begin DATASET ROWS

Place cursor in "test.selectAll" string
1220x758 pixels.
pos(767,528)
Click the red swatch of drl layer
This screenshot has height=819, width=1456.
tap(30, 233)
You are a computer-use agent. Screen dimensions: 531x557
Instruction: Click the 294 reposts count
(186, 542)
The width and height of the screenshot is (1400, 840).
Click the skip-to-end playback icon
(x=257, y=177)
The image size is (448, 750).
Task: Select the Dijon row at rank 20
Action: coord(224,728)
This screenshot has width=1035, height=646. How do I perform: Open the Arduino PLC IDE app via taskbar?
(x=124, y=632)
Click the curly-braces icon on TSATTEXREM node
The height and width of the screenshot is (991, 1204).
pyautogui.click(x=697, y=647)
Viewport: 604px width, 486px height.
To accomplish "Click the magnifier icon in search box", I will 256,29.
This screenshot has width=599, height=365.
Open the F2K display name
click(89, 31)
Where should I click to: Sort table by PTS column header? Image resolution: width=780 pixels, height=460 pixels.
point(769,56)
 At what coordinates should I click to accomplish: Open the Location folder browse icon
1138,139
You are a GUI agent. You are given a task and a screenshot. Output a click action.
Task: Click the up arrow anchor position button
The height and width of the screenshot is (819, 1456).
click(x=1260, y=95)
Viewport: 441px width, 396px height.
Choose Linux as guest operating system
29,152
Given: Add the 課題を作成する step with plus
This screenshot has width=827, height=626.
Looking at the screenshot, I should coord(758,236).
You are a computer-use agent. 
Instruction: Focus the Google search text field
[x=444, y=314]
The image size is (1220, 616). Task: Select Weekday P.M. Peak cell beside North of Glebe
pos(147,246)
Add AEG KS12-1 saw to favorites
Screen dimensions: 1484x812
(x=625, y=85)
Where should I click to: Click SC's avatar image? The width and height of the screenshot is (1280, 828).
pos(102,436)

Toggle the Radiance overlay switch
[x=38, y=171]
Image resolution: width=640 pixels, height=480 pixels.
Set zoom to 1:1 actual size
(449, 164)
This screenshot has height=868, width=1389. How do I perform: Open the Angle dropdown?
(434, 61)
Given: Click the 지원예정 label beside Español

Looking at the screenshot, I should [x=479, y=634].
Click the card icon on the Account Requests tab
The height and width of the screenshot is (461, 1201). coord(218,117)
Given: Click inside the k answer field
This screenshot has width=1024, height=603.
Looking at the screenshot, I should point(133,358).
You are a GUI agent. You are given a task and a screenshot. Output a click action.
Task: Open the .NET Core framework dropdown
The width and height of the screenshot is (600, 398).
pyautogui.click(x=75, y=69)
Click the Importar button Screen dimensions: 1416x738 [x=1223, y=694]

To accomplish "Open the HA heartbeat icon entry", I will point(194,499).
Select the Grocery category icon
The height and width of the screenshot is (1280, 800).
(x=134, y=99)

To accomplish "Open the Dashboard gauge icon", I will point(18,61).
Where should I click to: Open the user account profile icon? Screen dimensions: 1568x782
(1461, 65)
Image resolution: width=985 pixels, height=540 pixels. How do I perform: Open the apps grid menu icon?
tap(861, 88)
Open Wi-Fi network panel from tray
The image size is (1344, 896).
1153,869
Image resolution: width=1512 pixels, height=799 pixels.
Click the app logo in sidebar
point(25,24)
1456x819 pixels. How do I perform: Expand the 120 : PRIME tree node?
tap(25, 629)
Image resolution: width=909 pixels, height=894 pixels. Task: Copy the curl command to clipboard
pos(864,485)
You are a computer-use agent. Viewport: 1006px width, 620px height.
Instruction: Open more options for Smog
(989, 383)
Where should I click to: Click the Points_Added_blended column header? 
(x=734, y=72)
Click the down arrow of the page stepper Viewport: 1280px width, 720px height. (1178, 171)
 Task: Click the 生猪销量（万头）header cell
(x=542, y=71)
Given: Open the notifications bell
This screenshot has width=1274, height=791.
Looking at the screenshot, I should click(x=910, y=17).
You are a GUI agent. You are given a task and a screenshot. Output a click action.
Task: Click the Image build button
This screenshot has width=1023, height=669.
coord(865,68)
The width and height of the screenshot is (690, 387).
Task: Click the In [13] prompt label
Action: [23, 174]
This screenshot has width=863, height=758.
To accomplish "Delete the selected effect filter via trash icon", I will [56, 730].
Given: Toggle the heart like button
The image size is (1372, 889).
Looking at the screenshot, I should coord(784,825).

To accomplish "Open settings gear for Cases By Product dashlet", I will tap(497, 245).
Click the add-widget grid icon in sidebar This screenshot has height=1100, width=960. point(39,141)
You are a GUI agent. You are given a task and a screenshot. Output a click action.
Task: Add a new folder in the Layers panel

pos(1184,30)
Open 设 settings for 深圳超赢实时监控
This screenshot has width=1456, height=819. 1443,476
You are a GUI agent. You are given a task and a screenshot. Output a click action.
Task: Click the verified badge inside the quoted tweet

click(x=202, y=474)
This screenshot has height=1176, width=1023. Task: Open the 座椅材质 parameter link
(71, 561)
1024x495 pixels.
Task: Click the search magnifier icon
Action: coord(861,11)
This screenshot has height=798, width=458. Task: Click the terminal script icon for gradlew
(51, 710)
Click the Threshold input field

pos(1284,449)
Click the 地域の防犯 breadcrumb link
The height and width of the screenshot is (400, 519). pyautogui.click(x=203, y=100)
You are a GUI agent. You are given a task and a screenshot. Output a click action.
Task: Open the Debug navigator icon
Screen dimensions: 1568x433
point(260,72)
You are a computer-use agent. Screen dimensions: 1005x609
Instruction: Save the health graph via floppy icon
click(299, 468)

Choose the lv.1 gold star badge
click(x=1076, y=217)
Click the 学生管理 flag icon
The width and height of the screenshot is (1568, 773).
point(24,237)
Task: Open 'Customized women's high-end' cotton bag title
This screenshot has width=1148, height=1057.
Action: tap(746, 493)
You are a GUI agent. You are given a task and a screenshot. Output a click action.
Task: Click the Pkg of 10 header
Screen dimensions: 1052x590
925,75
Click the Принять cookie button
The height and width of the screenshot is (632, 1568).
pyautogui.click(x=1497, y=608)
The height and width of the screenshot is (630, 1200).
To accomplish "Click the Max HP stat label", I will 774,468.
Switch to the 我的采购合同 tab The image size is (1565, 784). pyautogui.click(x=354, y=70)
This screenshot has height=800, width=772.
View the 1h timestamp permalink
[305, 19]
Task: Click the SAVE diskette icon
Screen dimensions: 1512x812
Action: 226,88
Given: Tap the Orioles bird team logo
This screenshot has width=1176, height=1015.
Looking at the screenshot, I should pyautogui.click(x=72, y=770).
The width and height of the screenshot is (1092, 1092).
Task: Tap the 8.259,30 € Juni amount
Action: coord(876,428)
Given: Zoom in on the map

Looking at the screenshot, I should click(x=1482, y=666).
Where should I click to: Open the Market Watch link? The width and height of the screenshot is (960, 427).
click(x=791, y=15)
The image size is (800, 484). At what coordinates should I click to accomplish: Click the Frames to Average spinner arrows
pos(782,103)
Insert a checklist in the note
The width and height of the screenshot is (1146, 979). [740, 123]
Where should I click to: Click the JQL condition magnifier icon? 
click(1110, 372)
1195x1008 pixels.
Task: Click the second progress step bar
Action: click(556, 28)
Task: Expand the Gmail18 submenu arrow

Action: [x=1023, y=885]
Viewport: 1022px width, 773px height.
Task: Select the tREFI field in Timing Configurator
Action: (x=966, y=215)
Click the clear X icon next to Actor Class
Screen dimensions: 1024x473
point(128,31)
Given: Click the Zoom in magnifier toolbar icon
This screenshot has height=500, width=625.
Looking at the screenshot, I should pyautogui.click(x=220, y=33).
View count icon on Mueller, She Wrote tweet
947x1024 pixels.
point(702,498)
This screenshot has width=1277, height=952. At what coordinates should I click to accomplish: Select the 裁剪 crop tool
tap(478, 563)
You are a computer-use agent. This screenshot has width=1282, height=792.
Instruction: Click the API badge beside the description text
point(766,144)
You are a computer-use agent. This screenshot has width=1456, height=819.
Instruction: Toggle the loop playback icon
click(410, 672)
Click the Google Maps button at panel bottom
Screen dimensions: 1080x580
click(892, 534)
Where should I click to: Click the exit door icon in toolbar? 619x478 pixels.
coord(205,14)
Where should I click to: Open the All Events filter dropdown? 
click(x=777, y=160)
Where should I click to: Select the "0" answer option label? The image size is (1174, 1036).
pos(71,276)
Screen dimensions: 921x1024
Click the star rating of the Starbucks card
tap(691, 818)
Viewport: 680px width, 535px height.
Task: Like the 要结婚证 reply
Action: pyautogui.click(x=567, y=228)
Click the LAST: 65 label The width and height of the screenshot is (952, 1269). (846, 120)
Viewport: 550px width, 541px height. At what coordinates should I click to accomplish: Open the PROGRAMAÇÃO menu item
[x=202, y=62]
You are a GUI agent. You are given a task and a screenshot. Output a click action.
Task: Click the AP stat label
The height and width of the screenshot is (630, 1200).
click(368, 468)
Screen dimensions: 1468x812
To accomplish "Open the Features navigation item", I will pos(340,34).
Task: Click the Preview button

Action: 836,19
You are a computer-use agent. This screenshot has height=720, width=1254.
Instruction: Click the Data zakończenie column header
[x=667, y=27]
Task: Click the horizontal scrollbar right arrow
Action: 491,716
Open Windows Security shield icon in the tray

end DATASET ROWS

**THE EXERCISE**
Rewrite everything from the line containing "Insert a checklist in the note" down to the line containing "should pyautogui.click(x=220, y=33).", changing each "magnifier" to "search" and leaving everything else the same. Give only those lines.

**SOLUTION TO THE PROBLEM**
Insert a checklist in the note
The width and height of the screenshot is (1146, 979). [740, 123]
Where should I click to: Click the JQL condition search icon? 
click(1110, 372)
1195x1008 pixels.
Task: Click the second progress step bar
Action: click(556, 28)
Task: Expand the Gmail18 submenu arrow

Action: [x=1023, y=885]
Viewport: 1022px width, 773px height.
Task: Select the tREFI field in Timing Configurator
Action: (x=966, y=215)
Click the clear X icon next to Actor Class
Screen dimensions: 1024x473
point(128,31)
Given: Click the Zoom in search toolbar icon
This screenshot has height=500, width=625.
Looking at the screenshot, I should pyautogui.click(x=220, y=33).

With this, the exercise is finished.